The Topographic Control on Land Surface Energy Fluxes: A Statistical Approach to Bias Correction

Subsurface hydrodynamics are an important component of the hydrological cycle and a key factor in the partitioning of land surface water and energy fluxes. Because of computational reasons they are often neglected, or strongly simplified, in numerical weather prediction and climate models. Particularly in regions where the water table is shallow, soil moisture acts as a link between groundwater, land and atmosphere. Because of its long-term memory, groundwater represents a buffer for the effects of climate variability. To dynamically model this system we study the outputs of a variably saturated groundwater flow model (ParFlow) coupled with a surface model (CLM) and propose an empirical approach for the statistical correction of the bias of the energy fluxes in a highly-parametrized simulation.
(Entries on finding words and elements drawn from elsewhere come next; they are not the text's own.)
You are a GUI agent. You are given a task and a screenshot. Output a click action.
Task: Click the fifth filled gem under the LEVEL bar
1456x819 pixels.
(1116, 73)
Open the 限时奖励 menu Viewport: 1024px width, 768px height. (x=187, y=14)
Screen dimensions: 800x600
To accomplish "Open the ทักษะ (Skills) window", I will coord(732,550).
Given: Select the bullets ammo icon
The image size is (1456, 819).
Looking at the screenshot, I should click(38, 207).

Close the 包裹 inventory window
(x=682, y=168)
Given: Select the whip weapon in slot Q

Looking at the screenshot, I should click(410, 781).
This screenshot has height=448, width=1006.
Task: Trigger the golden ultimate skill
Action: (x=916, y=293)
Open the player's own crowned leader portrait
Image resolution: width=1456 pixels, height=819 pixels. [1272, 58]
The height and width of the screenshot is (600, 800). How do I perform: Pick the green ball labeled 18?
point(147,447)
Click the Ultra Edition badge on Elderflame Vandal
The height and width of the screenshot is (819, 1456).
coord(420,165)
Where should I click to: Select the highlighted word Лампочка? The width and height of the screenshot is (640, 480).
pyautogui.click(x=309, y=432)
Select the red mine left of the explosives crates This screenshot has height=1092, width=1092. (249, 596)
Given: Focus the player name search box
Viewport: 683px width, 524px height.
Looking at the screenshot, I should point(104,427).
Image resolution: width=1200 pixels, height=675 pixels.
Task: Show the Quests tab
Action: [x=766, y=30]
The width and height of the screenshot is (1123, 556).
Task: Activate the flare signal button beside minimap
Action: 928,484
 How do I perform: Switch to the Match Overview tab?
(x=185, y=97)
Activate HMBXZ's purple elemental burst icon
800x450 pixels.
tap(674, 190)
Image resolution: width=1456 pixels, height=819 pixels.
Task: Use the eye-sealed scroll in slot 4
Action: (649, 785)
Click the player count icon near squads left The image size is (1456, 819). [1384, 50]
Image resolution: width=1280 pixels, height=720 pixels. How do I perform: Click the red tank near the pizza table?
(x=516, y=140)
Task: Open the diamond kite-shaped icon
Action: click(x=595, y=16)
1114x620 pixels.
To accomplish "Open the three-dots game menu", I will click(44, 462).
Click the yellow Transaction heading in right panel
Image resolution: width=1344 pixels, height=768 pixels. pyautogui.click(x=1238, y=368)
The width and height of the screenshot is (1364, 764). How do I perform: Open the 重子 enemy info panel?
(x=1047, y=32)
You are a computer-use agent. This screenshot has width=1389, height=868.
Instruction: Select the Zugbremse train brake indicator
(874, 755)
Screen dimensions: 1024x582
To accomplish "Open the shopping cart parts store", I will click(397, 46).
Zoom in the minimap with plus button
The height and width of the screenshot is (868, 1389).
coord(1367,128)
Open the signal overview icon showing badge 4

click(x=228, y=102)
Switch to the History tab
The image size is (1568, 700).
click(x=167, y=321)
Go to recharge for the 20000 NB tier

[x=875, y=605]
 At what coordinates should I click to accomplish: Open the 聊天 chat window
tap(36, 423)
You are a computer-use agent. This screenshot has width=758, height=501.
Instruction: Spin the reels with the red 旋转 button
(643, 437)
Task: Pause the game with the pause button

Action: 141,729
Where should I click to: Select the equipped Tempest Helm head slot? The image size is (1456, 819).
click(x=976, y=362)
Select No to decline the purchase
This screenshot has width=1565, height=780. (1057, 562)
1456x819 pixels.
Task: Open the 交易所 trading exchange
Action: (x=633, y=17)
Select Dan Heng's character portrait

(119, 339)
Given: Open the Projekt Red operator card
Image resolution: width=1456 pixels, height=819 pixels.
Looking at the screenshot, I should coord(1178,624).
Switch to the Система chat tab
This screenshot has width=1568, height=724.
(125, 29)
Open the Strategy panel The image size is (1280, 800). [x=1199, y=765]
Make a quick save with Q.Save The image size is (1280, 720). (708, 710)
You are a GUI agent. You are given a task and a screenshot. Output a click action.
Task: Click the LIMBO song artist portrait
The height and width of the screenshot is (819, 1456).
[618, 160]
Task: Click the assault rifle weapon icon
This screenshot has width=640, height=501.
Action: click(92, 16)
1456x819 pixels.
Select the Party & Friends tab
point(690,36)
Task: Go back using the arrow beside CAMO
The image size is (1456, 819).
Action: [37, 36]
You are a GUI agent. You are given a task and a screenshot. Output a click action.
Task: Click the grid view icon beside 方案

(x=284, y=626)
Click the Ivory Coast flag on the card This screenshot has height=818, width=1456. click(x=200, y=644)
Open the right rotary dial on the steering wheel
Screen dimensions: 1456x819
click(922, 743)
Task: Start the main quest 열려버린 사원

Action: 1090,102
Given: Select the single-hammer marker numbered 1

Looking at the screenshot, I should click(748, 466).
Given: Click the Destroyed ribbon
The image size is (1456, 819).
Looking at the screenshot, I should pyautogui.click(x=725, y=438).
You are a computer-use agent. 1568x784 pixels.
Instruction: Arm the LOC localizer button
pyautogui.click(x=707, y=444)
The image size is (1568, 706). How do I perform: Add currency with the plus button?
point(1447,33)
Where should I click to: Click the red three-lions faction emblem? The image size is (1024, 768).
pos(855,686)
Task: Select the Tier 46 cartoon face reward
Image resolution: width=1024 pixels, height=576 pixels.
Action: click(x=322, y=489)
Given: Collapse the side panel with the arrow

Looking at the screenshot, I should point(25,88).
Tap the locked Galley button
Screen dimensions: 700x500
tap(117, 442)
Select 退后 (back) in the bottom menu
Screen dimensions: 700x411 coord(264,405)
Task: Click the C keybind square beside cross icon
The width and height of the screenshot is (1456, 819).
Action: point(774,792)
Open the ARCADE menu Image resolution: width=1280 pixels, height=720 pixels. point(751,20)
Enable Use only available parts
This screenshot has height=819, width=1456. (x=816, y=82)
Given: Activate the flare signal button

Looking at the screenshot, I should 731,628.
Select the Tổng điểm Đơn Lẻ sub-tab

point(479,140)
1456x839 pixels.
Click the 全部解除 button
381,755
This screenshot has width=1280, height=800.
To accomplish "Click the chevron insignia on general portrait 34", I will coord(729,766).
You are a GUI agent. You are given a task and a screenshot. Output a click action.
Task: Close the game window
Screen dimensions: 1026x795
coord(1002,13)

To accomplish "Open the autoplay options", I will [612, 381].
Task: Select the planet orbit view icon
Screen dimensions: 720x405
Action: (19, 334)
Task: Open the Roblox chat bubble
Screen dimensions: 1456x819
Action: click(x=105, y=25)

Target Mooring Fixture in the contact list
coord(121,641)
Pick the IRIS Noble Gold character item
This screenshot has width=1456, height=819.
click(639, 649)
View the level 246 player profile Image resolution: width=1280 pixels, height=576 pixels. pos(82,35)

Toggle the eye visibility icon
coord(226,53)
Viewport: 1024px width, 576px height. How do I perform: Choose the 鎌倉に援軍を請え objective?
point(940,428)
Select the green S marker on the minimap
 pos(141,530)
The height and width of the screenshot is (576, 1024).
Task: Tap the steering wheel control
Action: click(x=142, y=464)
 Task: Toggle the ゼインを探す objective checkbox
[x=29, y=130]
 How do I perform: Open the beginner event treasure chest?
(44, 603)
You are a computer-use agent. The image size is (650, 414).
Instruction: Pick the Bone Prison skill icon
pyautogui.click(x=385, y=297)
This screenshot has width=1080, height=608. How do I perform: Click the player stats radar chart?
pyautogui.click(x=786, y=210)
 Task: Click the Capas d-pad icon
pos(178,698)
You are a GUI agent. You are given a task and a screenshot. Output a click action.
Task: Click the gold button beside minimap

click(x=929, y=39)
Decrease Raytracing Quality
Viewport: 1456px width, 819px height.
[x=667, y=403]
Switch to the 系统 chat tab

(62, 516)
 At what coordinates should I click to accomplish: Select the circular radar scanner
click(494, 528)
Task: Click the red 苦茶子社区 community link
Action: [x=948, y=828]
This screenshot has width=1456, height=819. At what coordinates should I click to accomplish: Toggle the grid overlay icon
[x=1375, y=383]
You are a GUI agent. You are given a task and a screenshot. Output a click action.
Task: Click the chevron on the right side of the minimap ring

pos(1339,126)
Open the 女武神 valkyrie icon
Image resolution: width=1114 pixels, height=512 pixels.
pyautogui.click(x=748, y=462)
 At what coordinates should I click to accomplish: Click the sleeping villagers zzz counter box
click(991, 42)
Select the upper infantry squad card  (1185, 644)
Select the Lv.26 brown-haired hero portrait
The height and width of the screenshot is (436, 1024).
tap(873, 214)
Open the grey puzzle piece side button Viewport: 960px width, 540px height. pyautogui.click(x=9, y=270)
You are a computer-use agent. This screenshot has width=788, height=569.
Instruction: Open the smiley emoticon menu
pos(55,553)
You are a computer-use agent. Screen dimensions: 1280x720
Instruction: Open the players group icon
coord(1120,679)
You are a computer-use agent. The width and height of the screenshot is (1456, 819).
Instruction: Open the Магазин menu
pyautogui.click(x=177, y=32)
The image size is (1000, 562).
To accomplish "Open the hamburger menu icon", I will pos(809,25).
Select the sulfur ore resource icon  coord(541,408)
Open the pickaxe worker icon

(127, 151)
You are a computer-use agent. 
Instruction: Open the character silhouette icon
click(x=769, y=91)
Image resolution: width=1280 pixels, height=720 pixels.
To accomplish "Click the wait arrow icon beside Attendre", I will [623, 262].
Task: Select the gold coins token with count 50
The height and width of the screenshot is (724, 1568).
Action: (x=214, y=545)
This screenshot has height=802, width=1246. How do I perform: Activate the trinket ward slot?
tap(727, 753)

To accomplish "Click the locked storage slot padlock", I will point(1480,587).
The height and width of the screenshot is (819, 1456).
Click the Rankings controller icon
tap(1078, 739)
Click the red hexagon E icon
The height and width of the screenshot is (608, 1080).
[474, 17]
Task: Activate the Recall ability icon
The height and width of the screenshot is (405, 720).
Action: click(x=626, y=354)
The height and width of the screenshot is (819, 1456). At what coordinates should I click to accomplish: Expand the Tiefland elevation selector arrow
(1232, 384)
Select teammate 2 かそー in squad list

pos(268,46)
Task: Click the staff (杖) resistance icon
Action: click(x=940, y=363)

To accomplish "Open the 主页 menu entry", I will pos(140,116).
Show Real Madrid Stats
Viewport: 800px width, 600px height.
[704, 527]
Corrections are based on a comparison of the simple scheme with the fully-coupled subsurface-land-atmosphere simulations. This simple dynamical scheme computes the potential latent heat flux in case of near saturation, while the fully-coupled simulations approximate the reality. Our statistical model examines the evapotranspiration surplus, i.e., the difference in latent heat flux between the two runs, and aims to correct the bias in the latent heat flux of the simple scheme, based on the characteristics of each point of the domain. In particular, we focus on the ability of topography-related indices, such as the topographic wetness index and the depth-to-water index, to provide information on the availability of water for evapotranspiration. Our results confirm that topographic indices are good predictors for moisture availability. While small-scale structures cannot be accurately reproduced by our model, large-scale biases of latent heat flux over the domain are effectively removed. Moreover, the bias corrected fluxes show a better agreement with the fluxes of the full modelling system than commonly used free-drainage simulations. Thus, the proposed approach can be useful in approximating the effect of groundwater on land surface water and energy fluxes in, e.g., regional climate models.